▶ HOW TO COMPLETE THIS TASK
The records below are to be reproduced word for word.

###

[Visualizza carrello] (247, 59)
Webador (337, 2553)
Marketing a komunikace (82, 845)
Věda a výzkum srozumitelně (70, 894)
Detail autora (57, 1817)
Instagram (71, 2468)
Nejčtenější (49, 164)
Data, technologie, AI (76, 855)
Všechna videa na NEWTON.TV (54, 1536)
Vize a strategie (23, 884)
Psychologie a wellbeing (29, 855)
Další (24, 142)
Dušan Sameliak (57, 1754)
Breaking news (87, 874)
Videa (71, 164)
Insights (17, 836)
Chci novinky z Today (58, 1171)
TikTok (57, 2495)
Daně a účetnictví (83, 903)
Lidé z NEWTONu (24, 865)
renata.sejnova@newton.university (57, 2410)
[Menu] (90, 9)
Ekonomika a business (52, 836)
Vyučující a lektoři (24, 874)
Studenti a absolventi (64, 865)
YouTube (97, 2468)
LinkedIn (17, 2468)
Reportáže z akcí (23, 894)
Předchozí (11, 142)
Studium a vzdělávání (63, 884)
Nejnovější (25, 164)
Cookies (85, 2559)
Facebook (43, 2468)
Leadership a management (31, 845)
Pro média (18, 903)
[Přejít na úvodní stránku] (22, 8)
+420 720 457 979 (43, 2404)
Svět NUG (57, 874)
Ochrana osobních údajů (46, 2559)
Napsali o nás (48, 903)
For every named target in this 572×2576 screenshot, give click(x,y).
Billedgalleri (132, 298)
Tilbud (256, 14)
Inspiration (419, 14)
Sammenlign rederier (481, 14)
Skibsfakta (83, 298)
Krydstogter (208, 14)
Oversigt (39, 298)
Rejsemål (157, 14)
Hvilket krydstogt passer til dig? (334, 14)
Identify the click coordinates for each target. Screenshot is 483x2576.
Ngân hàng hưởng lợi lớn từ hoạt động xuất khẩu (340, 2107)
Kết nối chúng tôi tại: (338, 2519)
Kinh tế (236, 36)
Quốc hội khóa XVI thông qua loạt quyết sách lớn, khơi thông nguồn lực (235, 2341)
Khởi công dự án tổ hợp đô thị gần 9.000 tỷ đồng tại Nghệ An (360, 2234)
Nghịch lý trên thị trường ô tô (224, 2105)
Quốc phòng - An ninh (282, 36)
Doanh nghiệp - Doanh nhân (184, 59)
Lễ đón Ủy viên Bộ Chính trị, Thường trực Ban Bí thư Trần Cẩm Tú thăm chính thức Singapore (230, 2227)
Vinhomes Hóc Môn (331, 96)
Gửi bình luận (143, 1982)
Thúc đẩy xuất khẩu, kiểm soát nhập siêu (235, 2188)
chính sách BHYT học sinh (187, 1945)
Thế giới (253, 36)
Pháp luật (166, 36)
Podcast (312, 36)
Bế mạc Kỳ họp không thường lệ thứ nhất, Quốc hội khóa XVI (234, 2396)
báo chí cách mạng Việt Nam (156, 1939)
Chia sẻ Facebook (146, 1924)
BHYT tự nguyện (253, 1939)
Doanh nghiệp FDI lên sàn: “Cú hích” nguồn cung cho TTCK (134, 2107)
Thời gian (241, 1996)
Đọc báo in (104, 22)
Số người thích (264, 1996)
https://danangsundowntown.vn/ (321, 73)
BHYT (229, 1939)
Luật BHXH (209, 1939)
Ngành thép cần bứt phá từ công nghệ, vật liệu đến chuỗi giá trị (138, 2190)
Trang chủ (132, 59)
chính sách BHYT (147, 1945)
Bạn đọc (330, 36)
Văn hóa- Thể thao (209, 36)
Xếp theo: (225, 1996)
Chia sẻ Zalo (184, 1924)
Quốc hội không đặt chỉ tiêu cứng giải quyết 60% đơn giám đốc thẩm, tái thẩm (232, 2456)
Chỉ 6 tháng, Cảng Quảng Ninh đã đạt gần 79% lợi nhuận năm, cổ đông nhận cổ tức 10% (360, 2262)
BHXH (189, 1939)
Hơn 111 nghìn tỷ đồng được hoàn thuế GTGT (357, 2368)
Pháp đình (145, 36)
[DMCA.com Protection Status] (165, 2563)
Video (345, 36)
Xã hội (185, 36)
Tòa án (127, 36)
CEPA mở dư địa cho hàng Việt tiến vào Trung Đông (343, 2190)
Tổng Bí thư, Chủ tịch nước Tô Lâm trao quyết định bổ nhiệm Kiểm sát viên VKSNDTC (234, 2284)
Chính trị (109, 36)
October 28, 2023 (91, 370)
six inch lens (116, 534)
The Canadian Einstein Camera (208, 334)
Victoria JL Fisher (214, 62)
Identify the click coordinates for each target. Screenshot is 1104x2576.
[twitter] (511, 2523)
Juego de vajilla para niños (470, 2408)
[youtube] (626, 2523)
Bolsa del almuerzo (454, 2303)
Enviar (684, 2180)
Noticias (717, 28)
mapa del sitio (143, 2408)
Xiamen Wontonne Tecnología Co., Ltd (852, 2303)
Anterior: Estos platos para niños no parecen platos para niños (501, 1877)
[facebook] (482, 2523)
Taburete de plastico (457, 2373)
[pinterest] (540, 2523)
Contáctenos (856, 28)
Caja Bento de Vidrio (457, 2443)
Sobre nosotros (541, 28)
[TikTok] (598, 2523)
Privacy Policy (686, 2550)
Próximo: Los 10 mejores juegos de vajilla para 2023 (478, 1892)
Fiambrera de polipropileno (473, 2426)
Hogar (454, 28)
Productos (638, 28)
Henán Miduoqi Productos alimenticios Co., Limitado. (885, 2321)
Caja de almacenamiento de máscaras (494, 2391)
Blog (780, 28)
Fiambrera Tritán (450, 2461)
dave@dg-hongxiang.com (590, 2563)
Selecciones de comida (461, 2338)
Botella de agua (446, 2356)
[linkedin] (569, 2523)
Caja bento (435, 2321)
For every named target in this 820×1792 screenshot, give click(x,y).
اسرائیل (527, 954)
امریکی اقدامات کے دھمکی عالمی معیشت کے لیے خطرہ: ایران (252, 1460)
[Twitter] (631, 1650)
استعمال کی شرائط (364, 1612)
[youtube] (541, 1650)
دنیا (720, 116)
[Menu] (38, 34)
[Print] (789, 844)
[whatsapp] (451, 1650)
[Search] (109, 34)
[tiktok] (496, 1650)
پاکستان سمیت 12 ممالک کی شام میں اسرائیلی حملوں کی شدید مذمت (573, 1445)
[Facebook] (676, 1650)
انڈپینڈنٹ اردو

###

▶ TASK RESPONSE
[Visualizza carrello] (247, 59)
Webador (337, 2553)
Marketing a komunikace (82, 845)
Věda a výzkum srozumitelně (70, 894)
Detail autora (57, 1817)
Instagram (71, 2468)
Nejčtenější (49, 164)
Data, technologie, AI (76, 855)
Všechna videa na NEWTON.TV (54, 1536)
Vize a strategie (23, 884)
Psychologie a wellbeing (29, 855)
Další (24, 142)
Dušan Sameliak (57, 1754)
Breaking news (87, 874)
Videa (71, 164)
Insights (17, 836)
Chci novinky z Today (58, 1171)
TikTok (57, 2495)
Daně a účetnictví (83, 903)
Lidé z NEWTONu (24, 865)
renata.sejnova@newton.university (57, 2410)
[Menu] (90, 9)
Ekonomika a business (52, 836)
Vyučující a lektoři (24, 874)
Studenti a absolventi (64, 865)
YouTube (97, 2468)
LinkedIn (17, 2468)
Reportáže z akcí (23, 894)
Předchozí (11, 142)
Studium a vzdělávání (63, 884)
Nejnovější (25, 164)
Cookies (85, 2559)
Facebook (43, 2468)
Leadership a management (31, 845)
Pro média (18, 903)
[Přejít na úvodní stránku] (22, 8)
+420 720 457 979 (43, 2404)
Svět NUG (57, 874)
Ochrana osobních údajů (46, 2559)
Napsali o nás (48, 903)
For every named target in this 572×2576 screenshot, give click(x,y).
Billedgalleri (132, 298)
Tilbud (256, 14)
Inspiration (419, 14)
Sammenlign rederier (481, 14)
Skibsfakta (83, 298)
Krydstogter (208, 14)
Oversigt (39, 298)
Rejsemål (157, 14)
Hvilket krydstogt passer til dig? (334, 14)
Identify the click coordinates for each target. Screenshot is 483x2576.
Ngân hàng hưởng lợi lớn từ hoạt động xuất khẩu (340, 2107)
Kết nối chúng tôi tại: (338, 2519)
Kinh tế (236, 36)
Quốc hội khóa XVI thông qua loạt quyết sách lớn, khơi thông nguồn lực (235, 2341)
Khởi công dự án tổ hợp đô thị gần 9.000 tỷ đồng tại Nghệ An (360, 2234)
Nghịch lý trên thị trường ô tô (224, 2105)
Quốc phòng - An ninh (282, 36)
Doanh nghiệp - Doanh nhân (184, 59)
Lễ đón Ủy viên Bộ Chính trị, Thường trực Ban Bí thư Trần Cẩm Tú thăm chính thức Singapore (230, 2227)
Vinhomes Hóc Môn (331, 96)
Gửi bình luận (143, 1982)
Thúc đẩy xuất khẩu, kiểm soát nhập siêu (235, 2188)
chính sách BHYT học sinh (187, 1945)
Thế giới (253, 36)
Pháp luật (166, 36)
Podcast (312, 36)
Bế mạc Kỳ họp không thường lệ thứ nhất, Quốc hội khóa XVI (234, 2396)
báo chí cách mạng Việt Nam (156, 1939)
Chia sẻ Facebook (146, 1924)
BHYT tự nguyện (253, 1939)
Doanh nghiệp FDI lên sàn: “Cú hích” nguồn cung cho TTCK (134, 2107)
Thời gian (241, 1996)
Đọc báo in (104, 22)
Số người thích (264, 1996)
https://danangsundowntown.vn/ (321, 73)
BHYT (229, 1939)
Luật BHXH (209, 1939)
Ngành thép cần bứt phá từ công nghệ, vật liệu đến chuỗi giá trị (138, 2190)
Trang chủ (132, 59)
chính sách BHYT (147, 1945)
Bạn đọc (330, 36)
Văn hóa- Thể thao (209, 36)
Xếp theo: (225, 1996)
Chia sẻ Zalo (184, 1924)
Quốc hội không đặt chỉ tiêu cứng giải quyết 60% đơn giám đốc thẩm, tái thẩm (232, 2456)
Chỉ 6 tháng, Cảng Quảng Ninh đã đạt gần 79% lợi nhuận năm, cổ đông nhận cổ tức 10% (360, 2262)
BHXH (189, 1939)
Hơn 111 nghìn tỷ đồng được hoàn thuế GTGT (357, 2368)
Pháp đình (145, 36)
[DMCA.com Protection Status] (165, 2563)
Video (345, 36)
Xã hội (185, 36)
Tòa án (127, 36)
CEPA mở dư địa cho hàng Việt tiến vào Trung Đông (343, 2190)
Tổng Bí thư, Chủ tịch nước Tô Lâm trao quyết định bổ nhiệm Kiểm sát viên VKSNDTC (234, 2284)
Chính trị (109, 36)
October 28, 2023 (91, 370)
six inch lens (116, 534)
The Canadian Einstein Camera (208, 334)
Victoria JL Fisher (214, 62)
Identify the click coordinates for each target. Screenshot is 1104x2576.
[twitter] (511, 2523)
Juego de vajilla para niños (470, 2408)
[youtube] (626, 2523)
Bolsa del almuerzo (454, 2303)
Enviar (684, 2180)
Noticias (717, 28)
mapa del sitio (143, 2408)
Xiamen Wontonne Tecnología Co., Ltd (852, 2303)
Anterior: Estos platos para niños no parecen platos para niños (501, 1877)
[facebook] (482, 2523)
Taburete de plastico (457, 2373)
[pinterest] (540, 2523)
Contáctenos (856, 28)
Caja Bento de Vidrio (457, 2443)
Sobre nosotros (541, 28)
[TikTok] (598, 2523)
Privacy Policy (686, 2550)
Próximo: Los 10 mejores juegos de vajilla para 2023 (478, 1892)
Fiambrera de polipropileno (473, 2426)
Hogar (454, 28)
Productos (638, 28)
Henán Miduoqi Productos alimenticios Co., Limitado. (885, 2321)
Caja de almacenamiento de máscaras (494, 2391)
Blog (780, 28)
Fiambrera Tritán (450, 2461)
dave@dg-hongxiang.com (590, 2563)
Selecciones de comida (461, 2338)
Botella de agua (446, 2356)
[linkedin] (569, 2523)
Caja bento (435, 2321)
For every named target in this 820×1792 screenshot, give click(x,y).
اسرائیل (527, 954)
امریکی اقدامات کے دھمکی عالمی معیشت کے لیے خطرہ: ایران (252, 1460)
[Twitter] (631, 1650)
استعمال کی شرائط (364, 1612)
[youtube] (541, 1650)
دنیا (720, 116)
[Menu] (38, 34)
[Print] (789, 844)
[whatsapp] (451, 1650)
[Search] (109, 34)
[tiktok] (496, 1650)
پاکستان سمیت 12 ممالک کی شام میں اسرائیلی حملوں کی شدید مذمت (573, 1445)
[Facebook] (676, 1650)
انڈپینڈنٹ اردو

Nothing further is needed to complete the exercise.